Up to and including the line with "Körper & Biohacking (519, 148)", please reproduce the lines below exactly, beginning with the first.

(Stored data entries)
--- START ---

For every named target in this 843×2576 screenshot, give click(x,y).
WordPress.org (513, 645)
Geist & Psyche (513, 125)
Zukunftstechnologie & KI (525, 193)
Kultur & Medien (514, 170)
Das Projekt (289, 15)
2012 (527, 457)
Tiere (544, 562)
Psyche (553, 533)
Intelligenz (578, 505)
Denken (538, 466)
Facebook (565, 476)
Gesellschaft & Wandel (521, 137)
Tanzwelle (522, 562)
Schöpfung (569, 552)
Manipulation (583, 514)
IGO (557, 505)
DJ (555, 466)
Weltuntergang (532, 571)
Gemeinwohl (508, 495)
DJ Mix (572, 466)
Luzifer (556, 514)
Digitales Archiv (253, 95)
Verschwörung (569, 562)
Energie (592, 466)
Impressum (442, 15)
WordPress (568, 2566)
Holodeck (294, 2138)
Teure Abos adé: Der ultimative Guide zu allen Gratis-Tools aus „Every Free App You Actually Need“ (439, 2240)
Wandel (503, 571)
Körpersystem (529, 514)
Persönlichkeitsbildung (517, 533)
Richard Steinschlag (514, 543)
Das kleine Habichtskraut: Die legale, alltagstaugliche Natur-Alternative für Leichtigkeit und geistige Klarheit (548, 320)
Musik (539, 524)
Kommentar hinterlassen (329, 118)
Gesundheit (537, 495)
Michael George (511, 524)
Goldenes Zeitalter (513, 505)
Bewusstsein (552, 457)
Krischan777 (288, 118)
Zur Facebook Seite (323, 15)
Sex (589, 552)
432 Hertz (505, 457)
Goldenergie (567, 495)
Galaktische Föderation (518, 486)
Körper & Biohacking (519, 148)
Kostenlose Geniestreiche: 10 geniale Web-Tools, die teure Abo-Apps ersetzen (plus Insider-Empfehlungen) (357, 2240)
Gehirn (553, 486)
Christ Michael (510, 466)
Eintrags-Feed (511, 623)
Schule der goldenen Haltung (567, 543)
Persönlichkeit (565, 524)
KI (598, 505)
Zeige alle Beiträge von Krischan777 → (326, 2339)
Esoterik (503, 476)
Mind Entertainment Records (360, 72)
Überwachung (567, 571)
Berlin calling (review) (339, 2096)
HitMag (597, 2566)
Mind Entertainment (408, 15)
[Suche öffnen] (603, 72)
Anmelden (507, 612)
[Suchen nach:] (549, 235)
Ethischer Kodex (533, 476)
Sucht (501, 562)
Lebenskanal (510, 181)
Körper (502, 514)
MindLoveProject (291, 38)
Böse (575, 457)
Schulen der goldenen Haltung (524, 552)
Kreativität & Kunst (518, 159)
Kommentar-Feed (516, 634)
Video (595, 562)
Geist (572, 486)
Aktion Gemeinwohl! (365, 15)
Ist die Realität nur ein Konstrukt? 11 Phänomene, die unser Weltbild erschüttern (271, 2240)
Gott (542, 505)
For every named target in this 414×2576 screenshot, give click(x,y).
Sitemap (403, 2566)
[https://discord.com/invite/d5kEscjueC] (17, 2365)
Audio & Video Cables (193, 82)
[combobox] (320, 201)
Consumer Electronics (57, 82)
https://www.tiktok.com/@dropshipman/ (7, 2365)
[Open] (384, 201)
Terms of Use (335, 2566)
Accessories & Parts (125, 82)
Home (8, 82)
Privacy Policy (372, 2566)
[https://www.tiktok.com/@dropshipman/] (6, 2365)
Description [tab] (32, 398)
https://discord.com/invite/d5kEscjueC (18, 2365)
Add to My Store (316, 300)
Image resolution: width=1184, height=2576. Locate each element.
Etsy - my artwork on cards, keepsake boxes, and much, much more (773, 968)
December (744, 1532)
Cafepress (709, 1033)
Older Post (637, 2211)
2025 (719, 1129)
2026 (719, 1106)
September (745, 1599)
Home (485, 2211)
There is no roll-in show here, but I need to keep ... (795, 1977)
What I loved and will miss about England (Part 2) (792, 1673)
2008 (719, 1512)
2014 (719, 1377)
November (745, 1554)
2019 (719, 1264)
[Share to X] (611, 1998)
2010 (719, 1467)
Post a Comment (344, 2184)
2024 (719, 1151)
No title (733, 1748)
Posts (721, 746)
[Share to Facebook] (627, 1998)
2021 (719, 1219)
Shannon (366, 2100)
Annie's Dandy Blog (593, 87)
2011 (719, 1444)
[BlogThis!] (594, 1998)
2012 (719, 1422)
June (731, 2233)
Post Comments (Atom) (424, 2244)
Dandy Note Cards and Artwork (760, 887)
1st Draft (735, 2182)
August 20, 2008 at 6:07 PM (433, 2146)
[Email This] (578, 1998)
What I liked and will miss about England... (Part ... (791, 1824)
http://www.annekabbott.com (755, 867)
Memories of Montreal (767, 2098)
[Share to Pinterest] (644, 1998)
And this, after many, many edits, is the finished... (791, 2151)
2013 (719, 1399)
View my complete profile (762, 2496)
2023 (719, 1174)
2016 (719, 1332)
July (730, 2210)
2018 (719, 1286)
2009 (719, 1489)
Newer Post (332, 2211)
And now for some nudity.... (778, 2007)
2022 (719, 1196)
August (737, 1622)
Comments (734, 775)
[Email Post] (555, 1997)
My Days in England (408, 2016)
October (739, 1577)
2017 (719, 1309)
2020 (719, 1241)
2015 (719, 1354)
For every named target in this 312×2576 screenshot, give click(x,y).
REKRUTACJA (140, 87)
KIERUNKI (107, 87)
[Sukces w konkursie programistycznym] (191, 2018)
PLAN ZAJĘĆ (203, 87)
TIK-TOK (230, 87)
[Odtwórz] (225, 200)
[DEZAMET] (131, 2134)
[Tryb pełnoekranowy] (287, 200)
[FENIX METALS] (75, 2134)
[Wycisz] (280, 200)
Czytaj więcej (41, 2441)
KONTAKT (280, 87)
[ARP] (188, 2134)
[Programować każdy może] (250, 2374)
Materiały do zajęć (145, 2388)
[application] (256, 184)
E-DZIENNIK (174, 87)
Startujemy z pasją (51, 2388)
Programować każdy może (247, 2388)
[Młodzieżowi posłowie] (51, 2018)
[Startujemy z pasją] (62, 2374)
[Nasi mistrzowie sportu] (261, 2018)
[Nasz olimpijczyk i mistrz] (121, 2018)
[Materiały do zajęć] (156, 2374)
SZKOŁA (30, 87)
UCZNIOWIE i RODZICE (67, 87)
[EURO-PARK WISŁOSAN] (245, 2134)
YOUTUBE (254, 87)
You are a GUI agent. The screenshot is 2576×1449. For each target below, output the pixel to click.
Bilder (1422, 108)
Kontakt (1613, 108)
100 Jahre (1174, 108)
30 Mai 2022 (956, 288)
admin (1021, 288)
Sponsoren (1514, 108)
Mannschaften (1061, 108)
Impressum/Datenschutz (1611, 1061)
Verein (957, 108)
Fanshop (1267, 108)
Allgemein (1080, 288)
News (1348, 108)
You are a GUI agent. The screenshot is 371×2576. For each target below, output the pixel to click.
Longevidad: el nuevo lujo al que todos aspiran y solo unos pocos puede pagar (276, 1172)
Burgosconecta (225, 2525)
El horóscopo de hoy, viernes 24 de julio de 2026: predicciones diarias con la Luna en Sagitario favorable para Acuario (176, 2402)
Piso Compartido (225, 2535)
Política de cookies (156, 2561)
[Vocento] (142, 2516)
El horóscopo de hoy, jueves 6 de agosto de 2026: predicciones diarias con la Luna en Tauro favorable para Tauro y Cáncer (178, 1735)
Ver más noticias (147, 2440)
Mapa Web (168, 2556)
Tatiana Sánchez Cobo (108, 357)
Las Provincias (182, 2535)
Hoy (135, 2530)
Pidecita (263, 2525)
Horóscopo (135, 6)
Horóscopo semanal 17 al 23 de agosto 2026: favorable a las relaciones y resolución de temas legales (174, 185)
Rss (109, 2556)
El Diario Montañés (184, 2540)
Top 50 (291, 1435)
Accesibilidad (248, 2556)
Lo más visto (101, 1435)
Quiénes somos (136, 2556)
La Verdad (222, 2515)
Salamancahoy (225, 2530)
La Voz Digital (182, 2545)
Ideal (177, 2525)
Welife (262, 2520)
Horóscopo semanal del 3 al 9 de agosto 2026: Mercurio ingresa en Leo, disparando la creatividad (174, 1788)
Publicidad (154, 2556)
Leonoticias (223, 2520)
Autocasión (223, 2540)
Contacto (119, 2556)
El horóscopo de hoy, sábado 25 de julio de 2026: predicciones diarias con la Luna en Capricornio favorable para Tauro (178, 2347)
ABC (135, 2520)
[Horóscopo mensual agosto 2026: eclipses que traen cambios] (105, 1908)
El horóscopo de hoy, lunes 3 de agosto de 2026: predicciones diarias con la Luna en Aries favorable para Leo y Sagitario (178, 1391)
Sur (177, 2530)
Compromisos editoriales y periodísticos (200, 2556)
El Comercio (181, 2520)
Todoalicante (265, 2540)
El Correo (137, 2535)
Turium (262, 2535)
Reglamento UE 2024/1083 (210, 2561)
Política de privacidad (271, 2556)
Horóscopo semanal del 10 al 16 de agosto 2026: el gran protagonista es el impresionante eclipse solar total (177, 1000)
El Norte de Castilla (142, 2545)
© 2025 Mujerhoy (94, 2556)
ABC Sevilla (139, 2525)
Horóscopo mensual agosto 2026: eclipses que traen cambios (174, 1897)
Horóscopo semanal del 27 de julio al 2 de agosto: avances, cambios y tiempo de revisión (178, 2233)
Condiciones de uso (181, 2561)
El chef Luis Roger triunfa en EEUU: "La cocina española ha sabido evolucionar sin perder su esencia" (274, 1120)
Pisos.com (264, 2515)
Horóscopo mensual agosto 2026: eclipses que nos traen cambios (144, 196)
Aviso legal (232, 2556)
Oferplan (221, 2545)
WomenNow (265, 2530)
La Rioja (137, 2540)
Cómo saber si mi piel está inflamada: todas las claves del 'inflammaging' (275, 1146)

--- END ---

#### TASK OUTPUT
For every named target in this 843×2576 screenshot, give click(x,y).
WordPress.org (513, 645)
Geist & Psyche (513, 125)
Zukunftstechnologie & KI (525, 193)
Kultur & Medien (514, 170)
Das Projekt (289, 15)
2012 (527, 457)
Tiere (544, 562)
Psyche (553, 533)
Intelligenz (578, 505)
Denken (538, 466)
Facebook (565, 476)
Gesellschaft & Wandel (521, 137)
Tanzwelle (522, 562)
Schöpfung (569, 552)
Manipulation (583, 514)
IGO (557, 505)
DJ (555, 466)
Weltuntergang (532, 571)
Gemeinwohl (508, 495)
DJ Mix (572, 466)
Luzifer (556, 514)
Digitales Archiv (253, 95)
Verschwörung (569, 562)
Energie (592, 466)
Impressum (442, 15)
WordPress (568, 2566)
Holodeck (294, 2138)
Teure Abos adé: Der ultimative Guide zu allen Gratis-Tools aus „Every Free App You Actually Need“ (439, 2240)
Wandel (503, 571)
Körpersystem (529, 514)
Persönlichkeitsbildung (517, 533)
Richard Steinschlag (514, 543)
Das kleine Habichtskraut: Die legale, alltagstaugliche Natur-Alternative für Leichtigkeit und geistige Klarheit (548, 320)
Musik (539, 524)
Kommentar hinterlassen (329, 118)
Gesundheit (537, 495)
Michael George (511, 524)
Goldenes Zeitalter (513, 505)
Bewusstsein (552, 457)
Krischan777 (288, 118)
Zur Facebook Seite (323, 15)
Sex (589, 552)
432 Hertz (505, 457)
Goldenergie (567, 495)
Galaktische Föderation (518, 486)
Körper & Biohacking (519, 148)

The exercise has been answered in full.